The following use cases can help you pick the right authentication method:

  • Interactive development (pulling, pushing, and creating files): configure OAuth authentication to simplify sign-in for Workspaces users.

  • Automated pipelines or ML projects: configure token-based authentication so that scripted processes can access the repository without manual sign-in.

  • Quick start with a public repository (including Snowflake Labs): use no authentication to clone a public repository and run SQL scripts, notebook files, or Python files in Workspaces.

Choose your network path

After you know which authentication method you need, choose how Snowflake connects to your Git server:

Access over a public network

Access over a private network

Access over a public network allows you to authenticate to your remote Git repository server over the public internet. If your Git server uses IP-based allowlisting, Snowflake can route Git traffic through stable egress IP addresses on supported cloud providers. For details, see Securing ingress of Snowflake requests with egress IP addresses.

  1. Configure Snowflake for access to the repository.

    Choose one of the following authentication methods:

    • No authentication.

      Configure an API integration with details about the Git repository server. You don’t provide credentials.

    • Authenticate with a token, such as a personal access token.

      Configure a secret containing the username and token to use, then configure an API integration that allows Snowflake to use the secret when authenticating.

    • Authenticate through an OAuth flow.

      Configure an API integration to support OAuth2 authentication. In this case, you don’t need to create a secret.

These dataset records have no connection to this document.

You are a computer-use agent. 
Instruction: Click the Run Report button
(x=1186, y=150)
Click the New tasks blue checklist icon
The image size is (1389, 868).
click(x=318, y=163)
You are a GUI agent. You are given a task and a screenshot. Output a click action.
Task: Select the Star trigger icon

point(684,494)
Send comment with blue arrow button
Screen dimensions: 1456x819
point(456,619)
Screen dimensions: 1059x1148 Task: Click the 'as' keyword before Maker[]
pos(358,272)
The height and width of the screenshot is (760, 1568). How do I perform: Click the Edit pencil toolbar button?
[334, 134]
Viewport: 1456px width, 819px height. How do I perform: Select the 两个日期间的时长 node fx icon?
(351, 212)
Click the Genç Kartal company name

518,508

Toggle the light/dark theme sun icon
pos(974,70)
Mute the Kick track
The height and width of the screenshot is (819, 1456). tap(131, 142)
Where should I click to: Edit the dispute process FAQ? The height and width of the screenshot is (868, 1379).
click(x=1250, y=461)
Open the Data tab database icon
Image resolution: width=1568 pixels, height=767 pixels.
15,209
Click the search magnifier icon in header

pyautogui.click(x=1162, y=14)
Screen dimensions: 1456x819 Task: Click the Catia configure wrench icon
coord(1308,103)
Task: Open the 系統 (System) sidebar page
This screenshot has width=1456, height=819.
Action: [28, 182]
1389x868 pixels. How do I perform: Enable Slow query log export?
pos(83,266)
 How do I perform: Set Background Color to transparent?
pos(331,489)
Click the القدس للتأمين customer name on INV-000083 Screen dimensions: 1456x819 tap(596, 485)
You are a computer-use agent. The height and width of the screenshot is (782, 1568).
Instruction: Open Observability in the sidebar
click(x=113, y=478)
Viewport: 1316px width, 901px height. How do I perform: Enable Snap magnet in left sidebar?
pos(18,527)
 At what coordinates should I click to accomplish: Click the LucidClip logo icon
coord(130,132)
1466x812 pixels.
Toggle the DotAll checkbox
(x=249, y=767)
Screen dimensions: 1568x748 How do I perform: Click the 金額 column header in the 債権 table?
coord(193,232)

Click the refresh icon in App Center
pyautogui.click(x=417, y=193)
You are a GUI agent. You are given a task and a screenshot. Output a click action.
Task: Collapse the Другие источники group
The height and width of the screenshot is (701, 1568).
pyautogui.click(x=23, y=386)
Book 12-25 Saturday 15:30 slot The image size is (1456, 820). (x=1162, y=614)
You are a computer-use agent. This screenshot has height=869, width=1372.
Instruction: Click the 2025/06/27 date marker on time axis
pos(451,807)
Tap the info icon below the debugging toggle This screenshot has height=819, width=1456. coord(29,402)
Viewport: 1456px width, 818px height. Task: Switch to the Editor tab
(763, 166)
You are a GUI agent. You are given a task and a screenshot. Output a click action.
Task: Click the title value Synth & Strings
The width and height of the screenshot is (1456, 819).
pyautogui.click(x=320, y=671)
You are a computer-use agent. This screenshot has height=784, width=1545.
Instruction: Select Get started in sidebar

  2. Create a Git repository clone to which you can synchronize files from the remote repository.

Access over a private network routes Git traffic through a dedicated outbound private link connection instead of the public internet. Use this when your organization requires full network isolation between Snowflake and your Git server.

  1. Configure the private link connection.

    Before you can configure Snowflake for access to the remote Git repository, you’ll need to set up a private link between Snowflake and your cloud service provider.

  2. Configure Snowflake access to the remote Git repository.

    After you’ve set up private link between Snowflake and your cloud service provider, you can configure Snowflake access to the remote Git repository.

  3. Create a Git repository clone to which you can synchronize files from the remote repository.